The American Association of Hip and Knee Surgeons (AAHKS) has released the following statement in response to the Centers for Medicare and Medicaid Services’ (CMS) proposed cuts to reimbursement for total joint arthroplasty:
On August 4, the Centers for Medicare & Medicaid Services (CMS) released the Physician Fee Schedule proposed rule for the 2021 calendar year. The proposal significantly impacts hip and knee surgeons and their health care professional teams by devaluing the procedures they perform which help return patients suffering from joint disease to productive, pain-free lives.
AAHKS is disappointed that CMS chose to accept the recommendations of the American Medical Association’s Relative Value Scale Update Committee (RUC) to reduce the relative value units (RVU) that CMS will use to measure the value of total joint arthroplasty. The RUC recommendations reduce the RVU by a little more than one unit.
This will hit surgeons and their practices especially hard at a time when many are struggling to recover after being shut down due to the COVID-19 pandemic. CMS and the U.S. Department of Health and Human Services are stretching their legal authority to ease regulatory burdens and deliver billions of dollars in health provider relief with one hand and cutting physician payments with the other.

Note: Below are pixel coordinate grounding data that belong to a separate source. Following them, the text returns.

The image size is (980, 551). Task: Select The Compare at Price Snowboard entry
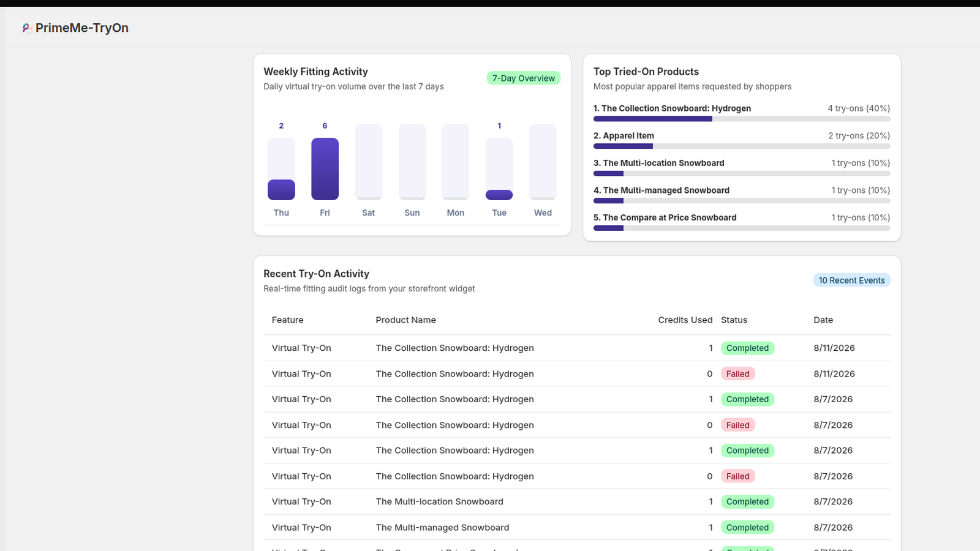(742, 222)
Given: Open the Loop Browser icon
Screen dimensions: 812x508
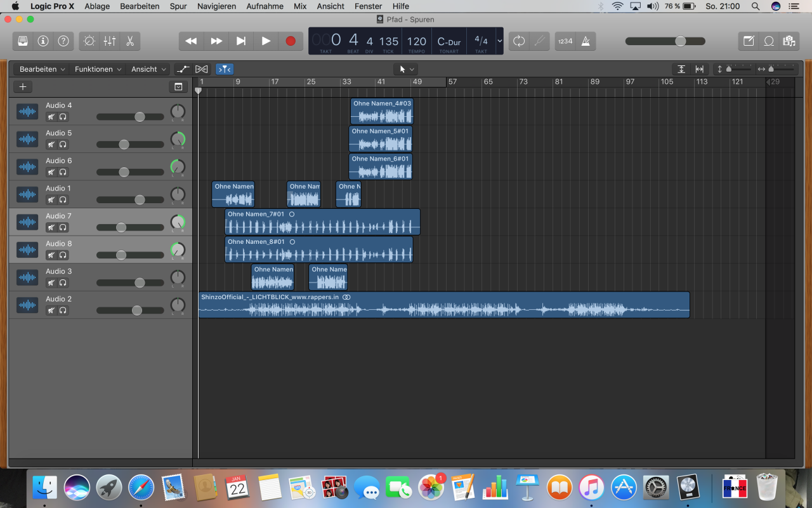Looking at the screenshot, I should [769, 41].
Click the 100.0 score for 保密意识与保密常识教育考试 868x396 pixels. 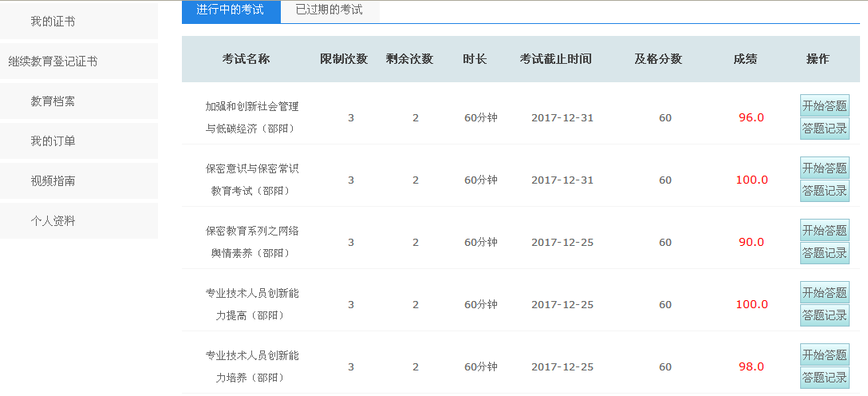pos(752,180)
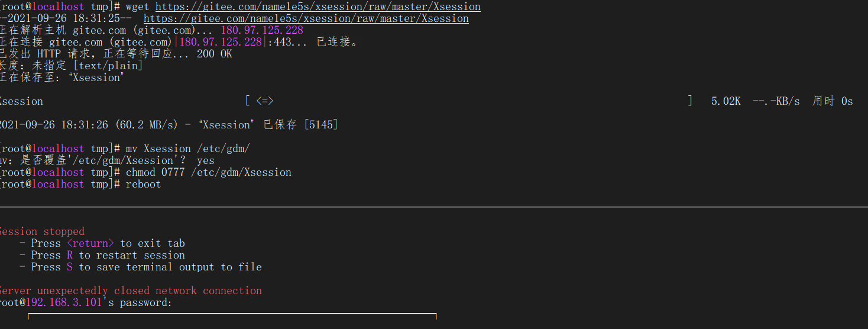Click the magenta <return> key hint
This screenshot has width=868, height=329.
coord(90,243)

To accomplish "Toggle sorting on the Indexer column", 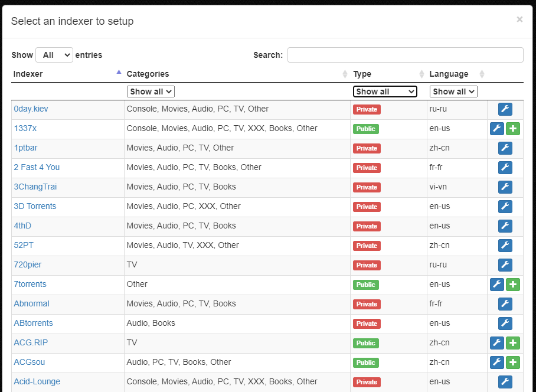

The RUC review was triggered by a commercial insurance company that exploited the CMS public nomination process for potentially misvalued codes, possibly to drive down reimbursement to their contracted physicians who are paid a percentage of Medicare rates. The RUC’s evaluation of these codes noted a reduction in physicians’ post-operative time due to emerging efficiencies under value-based care arrangements, but did not recognize corresponding increases in physicians’ pre-operative time which has successfully improved clinical outcomes for hip and knee replacement patients.
“If these Medicare cuts are finalized, it sends a strong signal: when providers in the vanguard of value-based care begin to achieve some efficiencies in the delivery of care, CMS will use those positive developments as a justification to cut Medicare fee-for-service reimbursement regardless of the extra work that goes into achieving these outcomes,” said C. Lowry Barnes, MD, AAHKS President.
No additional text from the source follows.